The previous examples illustrate great creativity on the part of Guerilla Games, but more importantly, they demonstrate conceptual futures for the discipline and deployment of Classics. The game presents a wonderful paradox in which classical tradition is both subverted and reinscribed in complex ways, sometimes simultaneously. For Guerilla Games, there is no need to focus on one or the other to create a compelling narrative, and indeed the contrast makes the characters and cultural conflicts in the game that much more interesting and worth playing and researching. As a classicist myself, I realize the immense influence that Greco-Roman antiquity and subsequent scholarship has had on my present, but playing Horizon was instrumental in helping me to consider the impact that current research may have on the future. Guerilla Games has created a fascinating meditation on the classicism and its value to humanity in eras past and into the distant future. This meditation continues in Zero Dawn’s 2022 sequel, Horizon Forbidden West, which more fully fleshes out Aloy’s world, employs ancient Egyptian naming conventions, and even sees the return of humans from the 21st century who possess valuable and explicit knowledge of the old world and the classical tradition. This setting forces tension and negotiation between the old and new humanities over the legacy of western civilization. This post merely scratches the surface of antiquity in Horizon – there is far more scholarly work to be done on this series, especially with one more game needed to conclude the trilogy and the upcoming PSVR2 title Horizon VR: Call of the Mountain and I am excited to be part of this ongoing conversation.

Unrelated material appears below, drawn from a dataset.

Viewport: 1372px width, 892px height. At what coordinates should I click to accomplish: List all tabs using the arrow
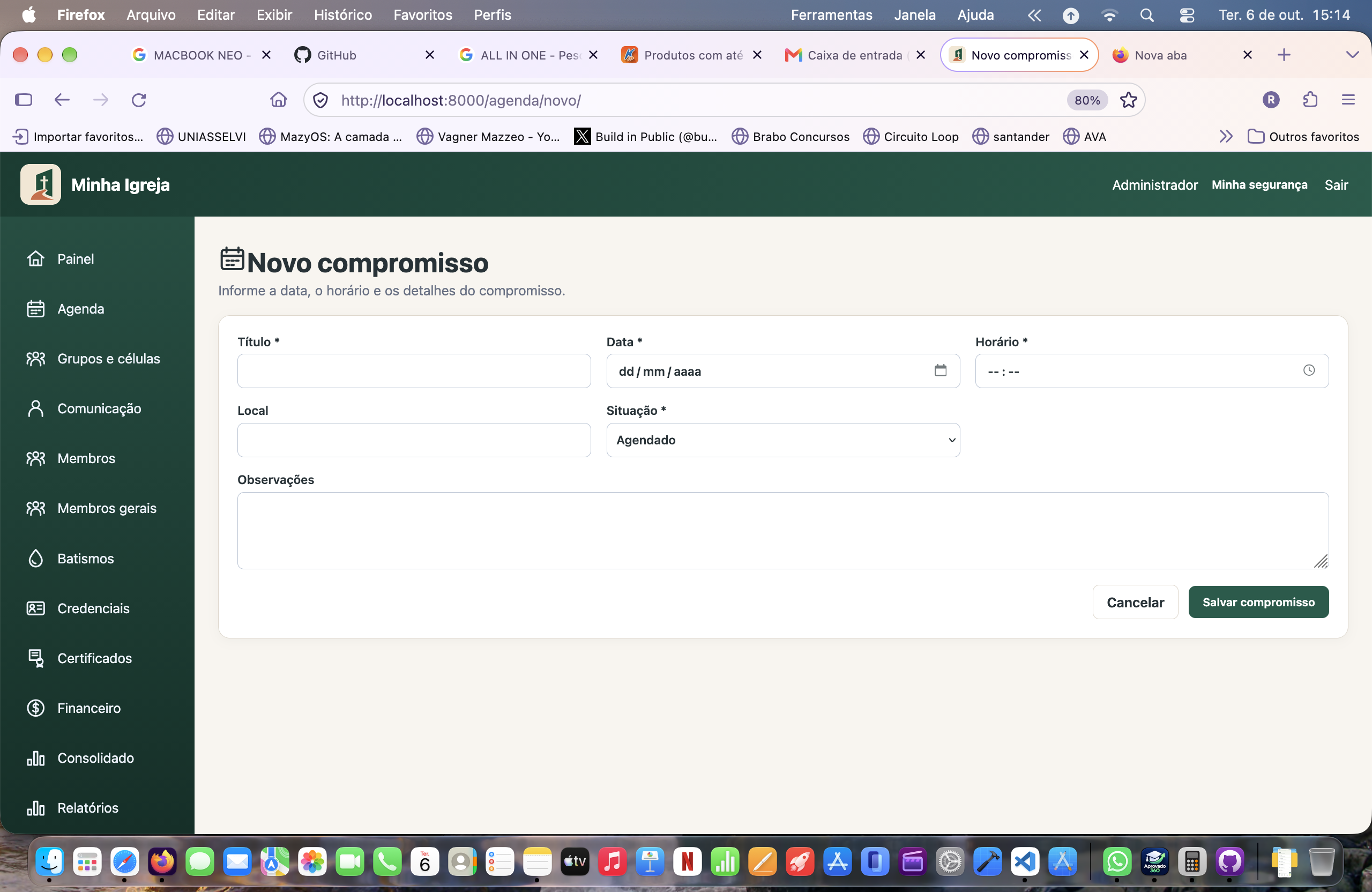(1352, 55)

[My mother] said I had to care. She said, “Elisabet, being smart will count for nothing if you don’t make the world better. You have to use your smarts to count for something, to serve life, not death.”

– Elisabet Sobeck (Gaia Log: 3 Feb 2065 R)

Rick Castle is a PhD student in Classics at UC Santa Barbara. He has an MA in Classical Studies from Brock University in Ontario, Canada. As an international student and member of the BIPOC community, he studies video game reception of Greco-Roman myth with a specific view to the representation of marginalized communities and peoples. His favorite games include the Horizon series, Jedi: Fallen Order, and Hades. He currently hosts a monthly event Playing with the Past at UC Santa Barbara to introduce undergraduate students to reception studies and to explore how instructors might best use video games in their pedagogy. He also has a chapter exploring motherhood and agency in Hades to be published in a forthcoming edited volume, Persephone in Love: Persephone and Hades in Popular Culture.

1 I refer to the societal framework and scholarly culture of the United States and Canada, rather than North America which also includes Mexico. I wish to make this distinction clear since the United States and Canada are very similar both in the structure of their academic Classical education and historical deployment of Greco-Roman texts. The Horizon series is set in the United States while I have received my Classical education in both the United States and Canada, reinforcing the game’s immersive quality for myself especially.

2 For an excellent explanation of the process of game developers when balancing playability and historical authenticity/accuracy, see Alexander Flegler, “The Complexities and Nuances of Portraying History in Age of Empires,” in Classical Antiquity in Video Games: Playing with the Ancient World, ed. Christian Rollinger (London: Bloomsbury Academic, 2020), pp. 205-215.